Вот одна из таких мелочей: дверь распахнулась, и Мария Георгиевна увидела рядом с Векслером... Нильса Бора!

Пока великий Бор пробирался по лабиринтам Лаборатории высоких энергий, Свиридов сидел внутри пи-мезонного канала, помогая коллеге Струнову складывать радиационную защиту из свинцовых кирпичей. Физика не храм, а мастерская, и человек в ней работник, сказал бы здесь Евгений Базаров, и Свиридов придерживался того же мнения. На призыв: "Ребята, Бор!" - он отозвался не слишком почтительно: "Ходят тут Боры всякие". Но наружу все-таки выбрался. Перед ним стоял классик современного естествознания. Свиридову было тридцать, Бору под восемьдесят. Физики двух поколений с интересом рассматривали друг друга.

- Это наша молодежь, - представил молодого человека патриарху квантовой физики Векслер.

Бор первым протянул руку. Рукопожатие состоялось. Через одного человека Свиридов пожимал руку великому множеству великих людей мира...

К 1962 году метод тонкой внутренней мишени реализовался в работающей аппаратуре. О том, что мерить, вопрос не стоял. Все еще оставались под впечатлением экспериментов Хофштадтера, открывшего на электронном ускорителе в Стэнфорде электромагнитную структуру протона. А ядерная структура протона оставалась неизвестной, и это открывало простор для исследований.

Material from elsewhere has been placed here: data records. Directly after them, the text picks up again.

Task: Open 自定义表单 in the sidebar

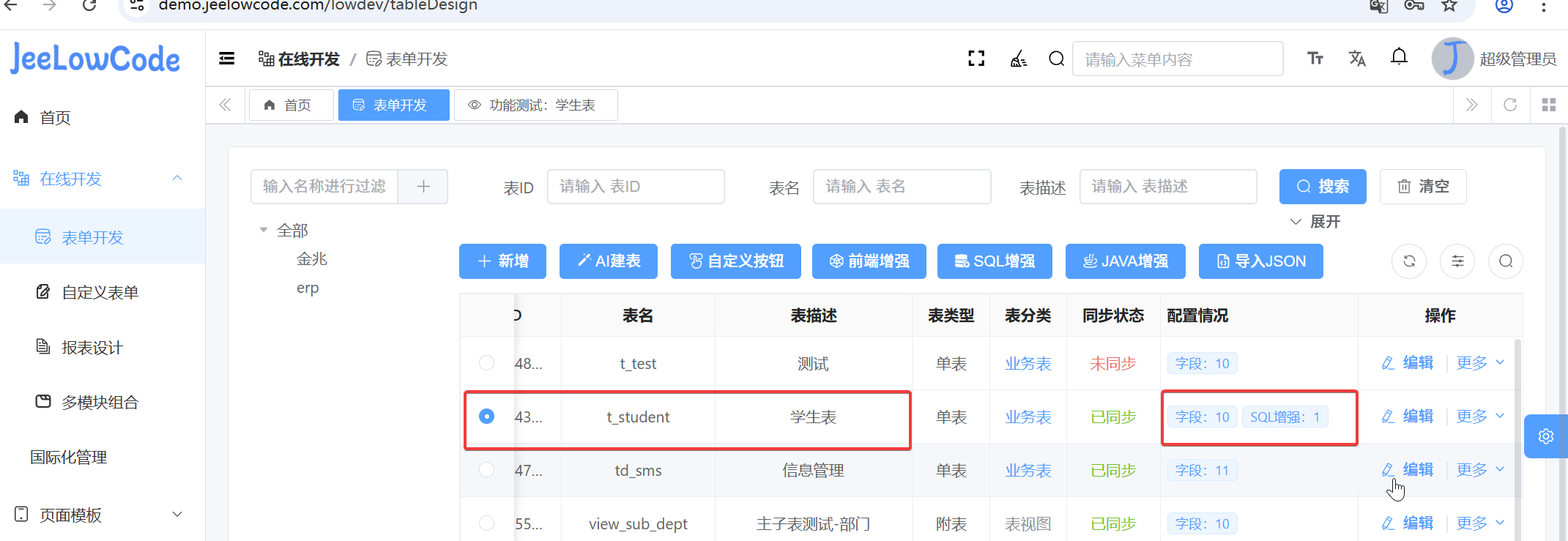Action: [100, 293]
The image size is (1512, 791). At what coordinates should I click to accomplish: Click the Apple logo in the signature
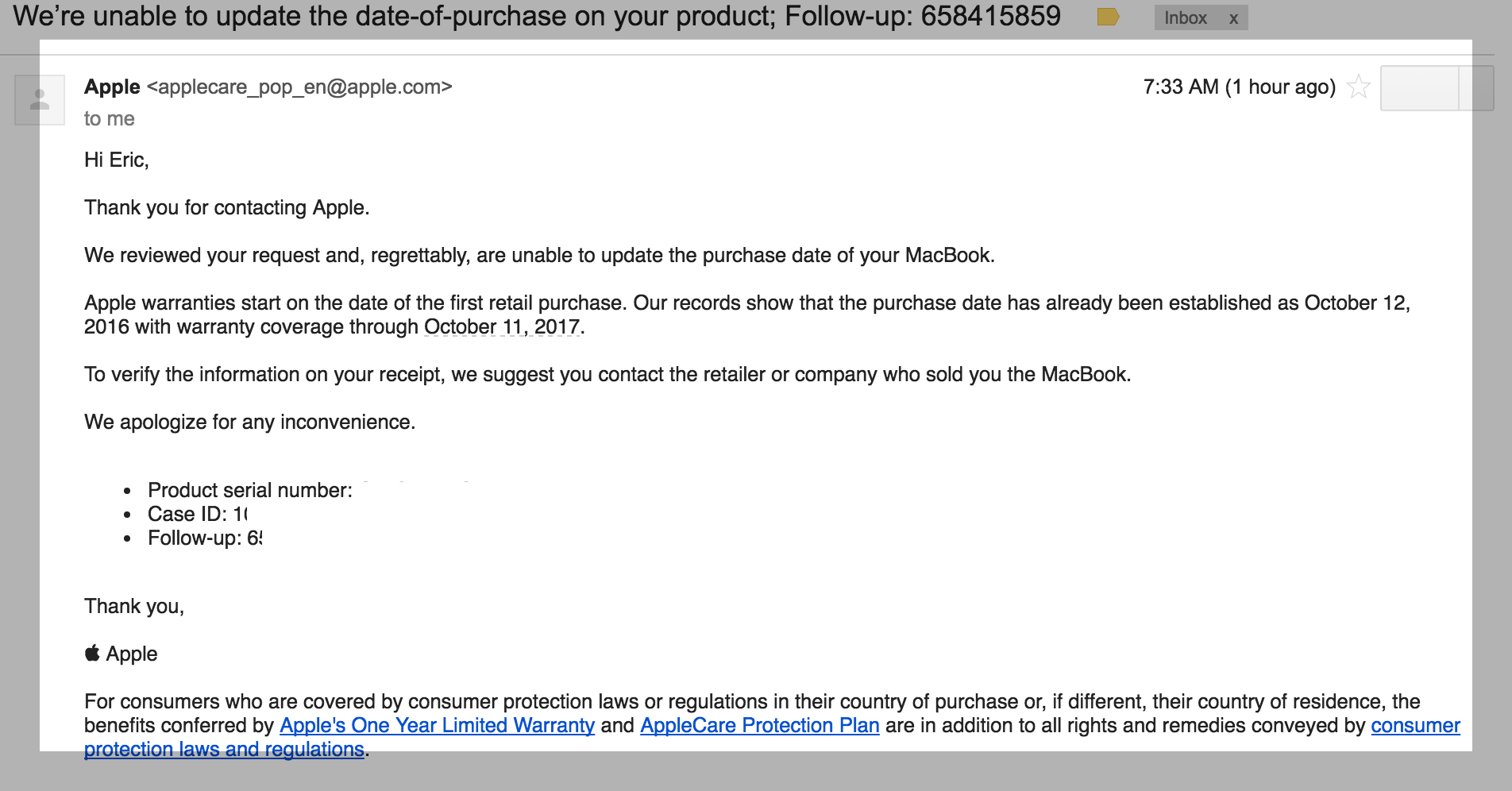(x=92, y=653)
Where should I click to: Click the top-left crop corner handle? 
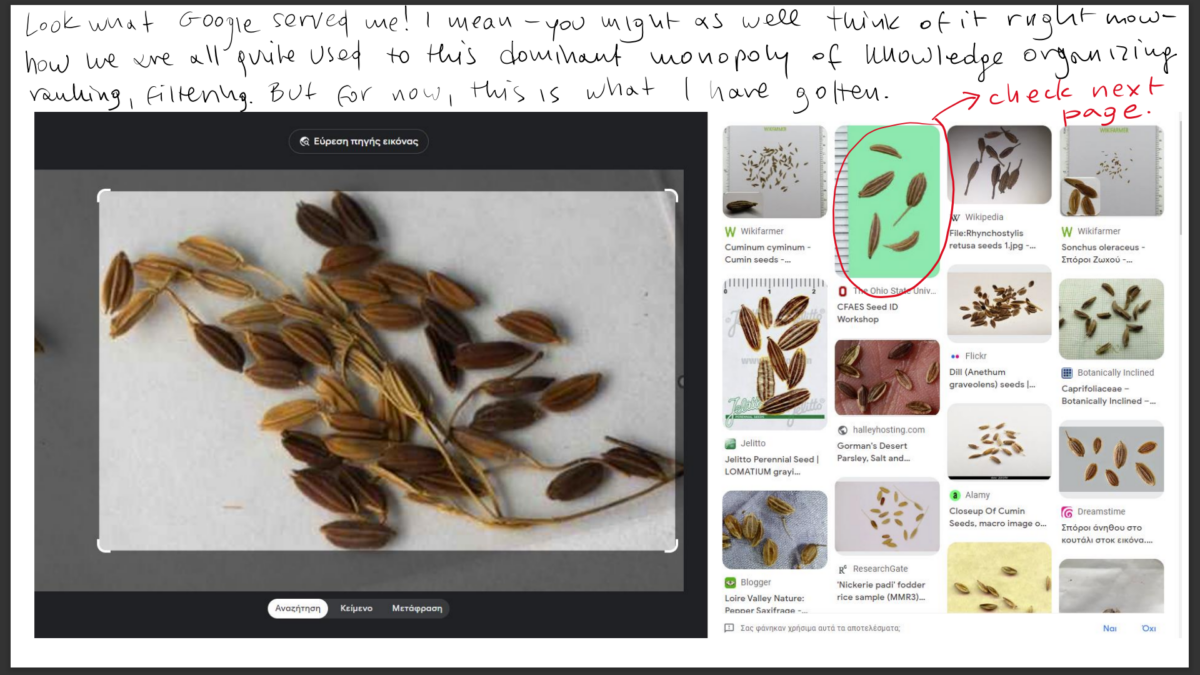point(102,195)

Через полгода результаты были подтверждены на ускорителях в Женеве и Брукхейвене. Что дальше? Очевидно, пора садиться за диссертации! Мария Георгиевна так и сделала. А Владимиру Никитину было не до этого, его увлекла новая идея: замерить полиэтиленовую мишень сверхзвуковой струей водорода. Идею подсказал начальник отдела К.Д.Толстов, а реализовали, по алфавиту, Л.С.Золин, В.А.Никитин и Ю.К.Пилипенко. Это был рискованный шаг. Это означало разгерметизацию ускорителя. Дубненский синхрофазотрон тут не годился, нужен был ускоритель с жесткой фокусировкой. Такой ускоритель был в Серпухове: 70 ГэВ, полтора километра в периметре - очередной гигант в популяции ускорителей.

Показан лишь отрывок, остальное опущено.